Often times, when you’re focused on a mission, it can be easy to forget how that mission is perceived by others. What seems obviously true and objectively important to you may appear as questionable and only of subjective value to those around you. For those of us who are saved, we see the gospel through spiritually illuminated eyes as “the power of God and the wisdom of God” (1 Cor. 1:18-25). But for many, our faith is but another viewpoint in a sea of religions. In Japan, there is an old adage that goes something like: “many different roads lead to the top of Mt. Fuji.” As a religiously syncretistic culture, the Japanese people don’t mind other religions, but the claim that Jesus is the only way is a tough pill to swallow.
And yet, so many people have come to worship services after we invited them. We have had many friends who have attended worship and listened to me preach the gospel. They knew we lived in Japan as missionaries. We were there with the specific focus of bringing them to Jesus. They knew we wanted them to become Christians. And yet, that mission did not prevent them from building relationships with us and happily receiving our invitations. From the side of the missionary (or those supporting them) that may seem easy. But is it really?
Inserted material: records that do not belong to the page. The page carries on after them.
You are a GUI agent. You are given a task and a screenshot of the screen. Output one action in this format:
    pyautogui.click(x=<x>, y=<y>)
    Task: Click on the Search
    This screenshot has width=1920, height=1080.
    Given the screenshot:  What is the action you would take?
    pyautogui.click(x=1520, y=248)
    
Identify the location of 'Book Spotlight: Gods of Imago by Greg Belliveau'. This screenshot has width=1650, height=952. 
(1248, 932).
We forget that for the Japanese people, Christianity appears as a foreign religion. How many of us would be willing to give up free time to attend a Mormon worship service or activity? How many of us would be comfortable going to a Buddhist temple upon receiving an invitation from a friend? Even if you could do it with a good conscience as a Christian, how comfortable would you feel attending? Would you go with your children? I think for most of us, we’d look for excuses not to go. We care about our friends, but maybe that’s a bridge too far. Yet, so many of our Japanese friends crossed that bridge which I would have difficulty crossing myself.
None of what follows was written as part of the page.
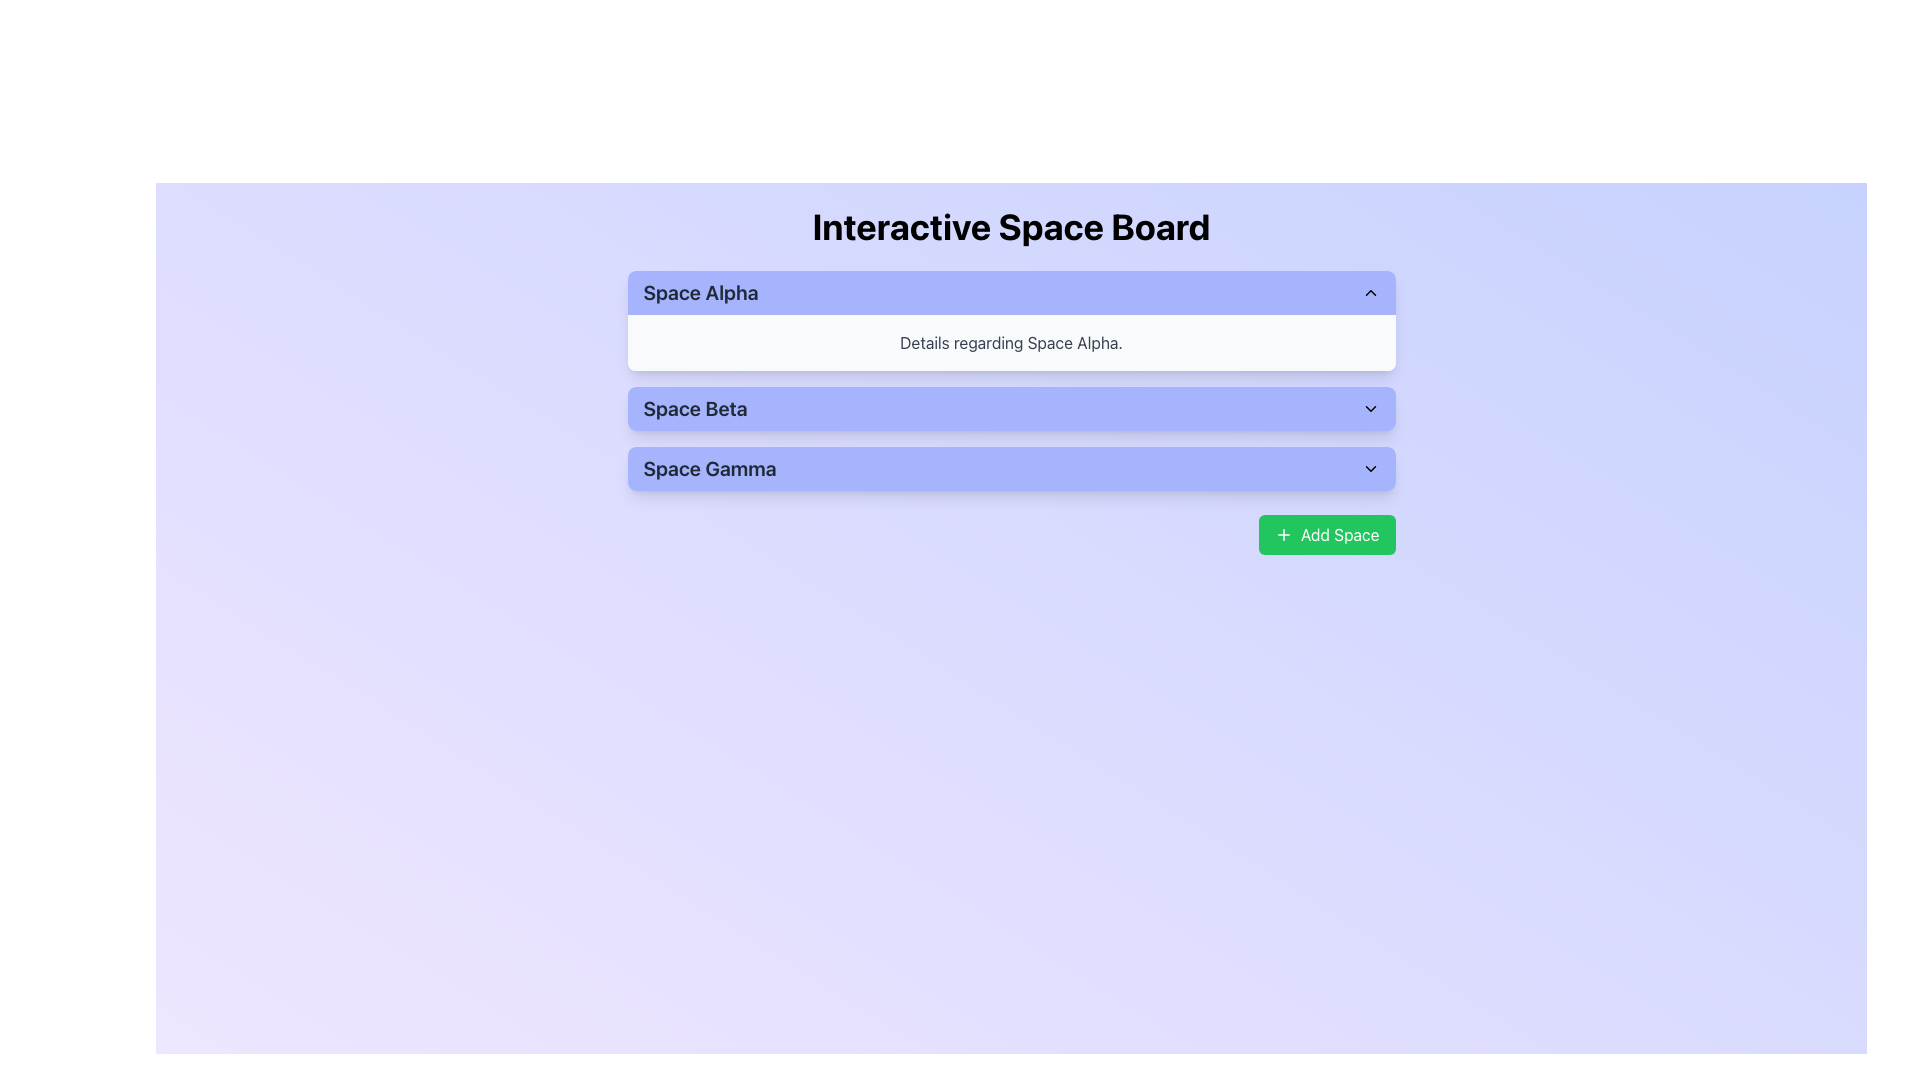 Image resolution: width=1920 pixels, height=1080 pixels. I want to click on the small downward-pointing chevron icon located to the right of the 'Space Gamma' text, so click(1369, 469).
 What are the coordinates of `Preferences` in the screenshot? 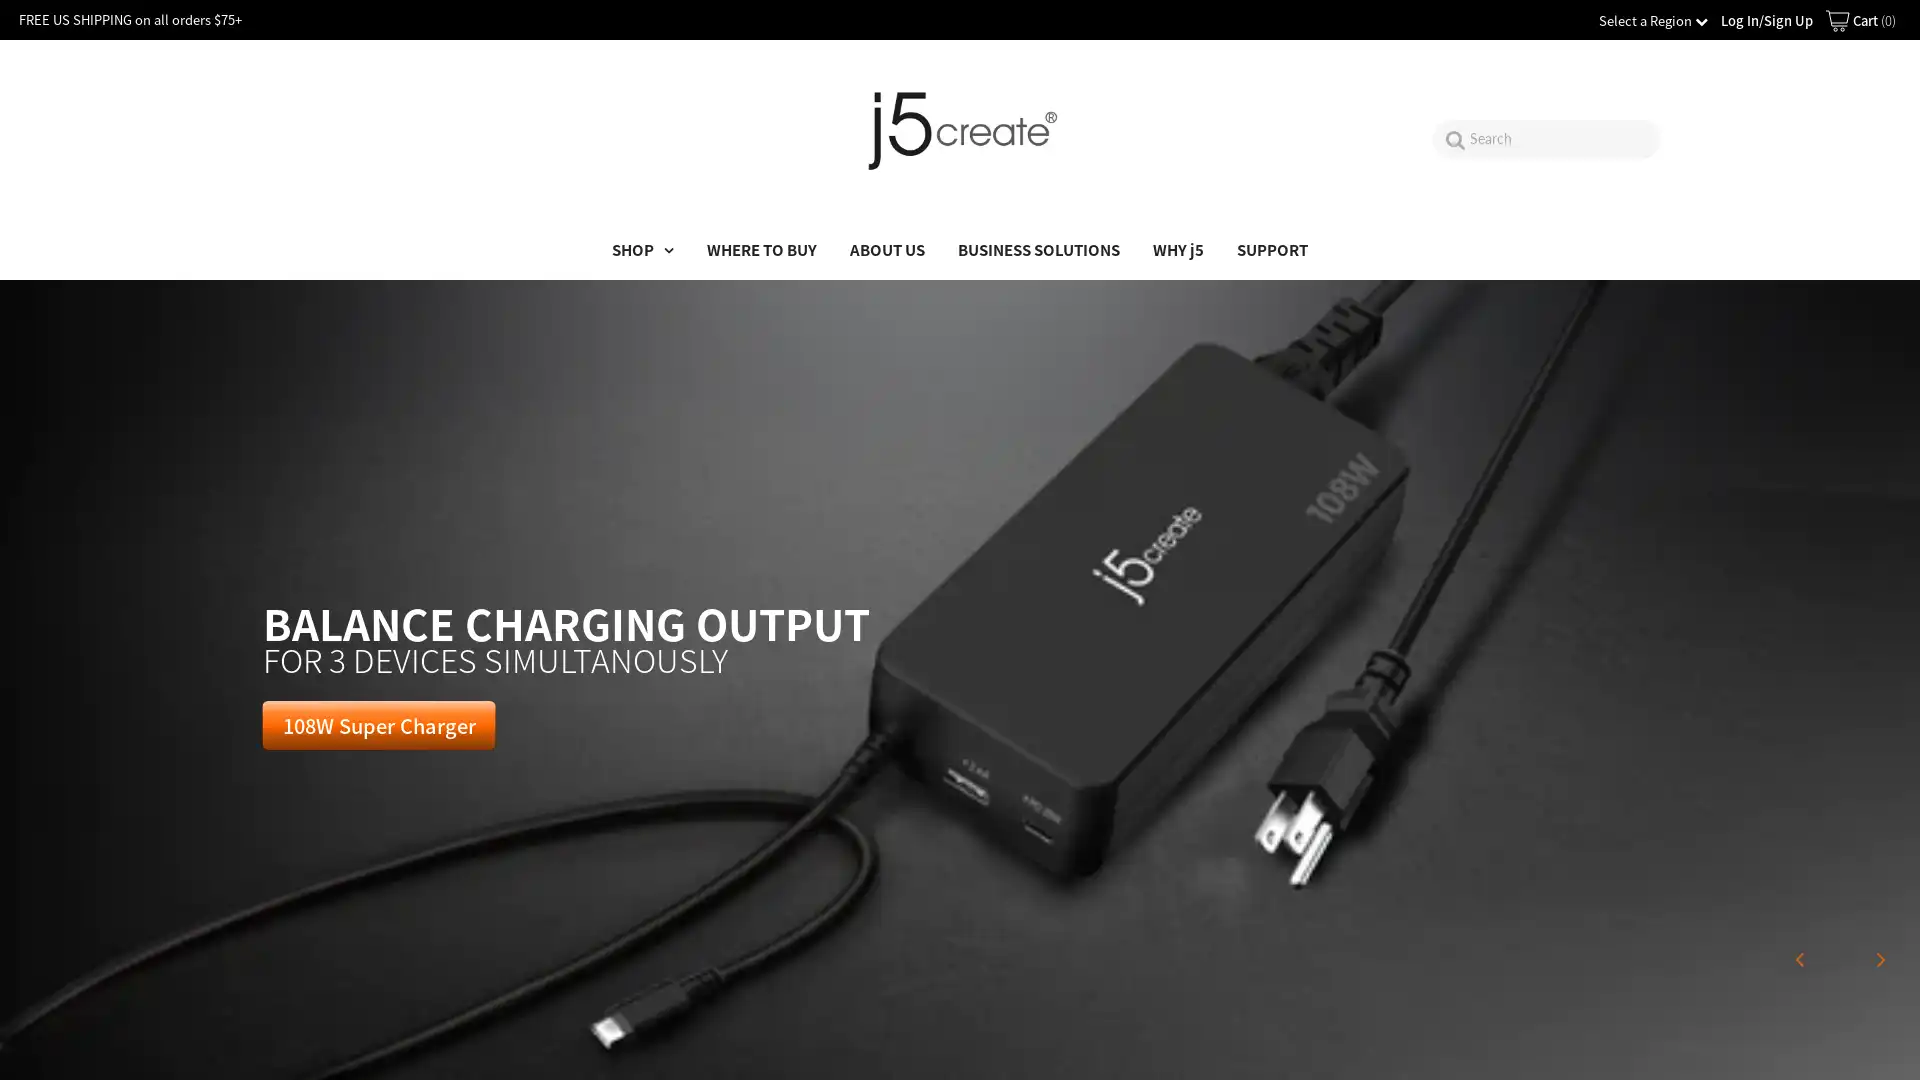 It's located at (1681, 1044).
I have come to see this as an act of grace. While they may not yet see the full value of Jesus, they care about us and they know it’s important to us. Attendance is thus an act of grace towards us. Knowing that fills my heart with thankfulness. Of course, I do want them to become disciples themselves, and I have used every one of those opportunities to the best of my ability towards that end. However, I am still grateful for that initial kindness.
I see in that kindness an important lesson for us as Christians. What our Japanese friends have really done for us is give us the benefit of the doubt. They have said that, while they don’t necessarily believe as we do, they’re willing to hear us out. They’re willing to give us the chance to explain why we find it so important, and they’re willing to reflect on it. What if we did that more for each other? What if more Christians were willing to give the benefit of the doubt to others? What if we could extend grace and just listen? I imagine there would be a lot of spiritual growth and a lot less division.
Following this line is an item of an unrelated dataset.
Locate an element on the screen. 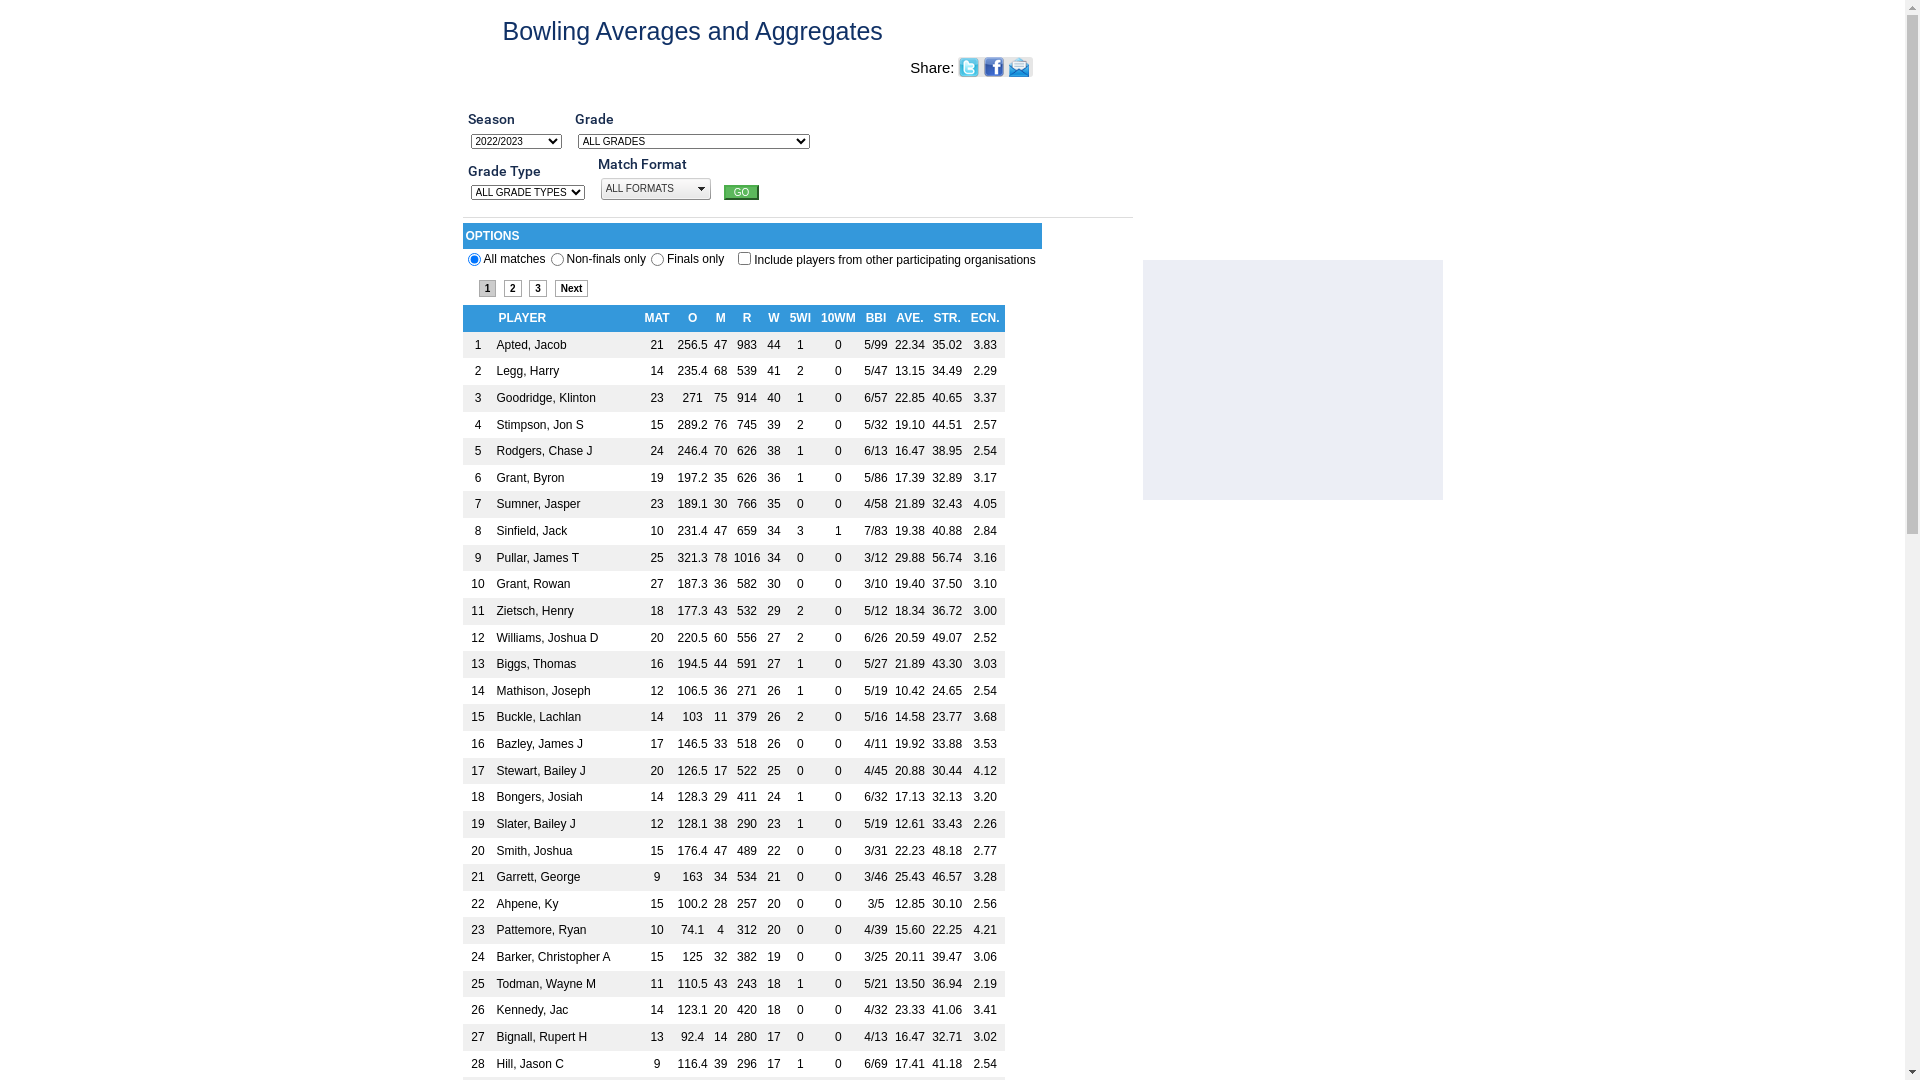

Because we see the spiritual truths of Christ, we tend to assume others will see it easily as well. Especially for those of us raised in the church, our faith seems obvious. We must never forget how not-obvious it is to much of the world, and thus we must be thankful when they are willing to hear us out. An open heart is an act of God’s grace, and it is an act of that person’s grace to extend it to us. May we never waste those opportunities, and may we learn from it in how we treat one another.